* begin Dataset content *

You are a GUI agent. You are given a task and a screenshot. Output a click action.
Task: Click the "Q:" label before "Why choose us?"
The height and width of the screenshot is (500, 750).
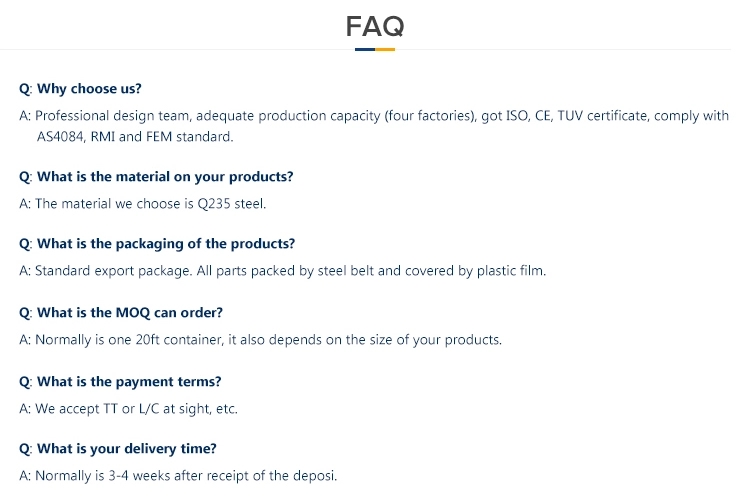[26, 89]
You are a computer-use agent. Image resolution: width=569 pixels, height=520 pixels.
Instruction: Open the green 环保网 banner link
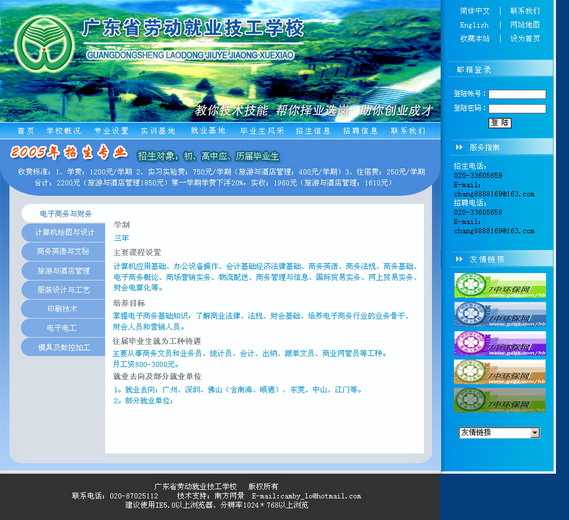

* end Dataset content *

Shift every answer coordinate in the records above by adding 115 to each number, and write out all the lines of the records again with the requests included. Leave the pictures out of your answer.

You are a GUI agent. You are given a task and a screenshot. Output a click action.
Task: Click the "Q:" label before "Why choose us?"
The height and width of the screenshot is (500, 750).
[141, 204]
You are a computer-use agent. Image resolution: width=569 pixels, height=520 pixels.
Instruction: Open the green 环保网 banner link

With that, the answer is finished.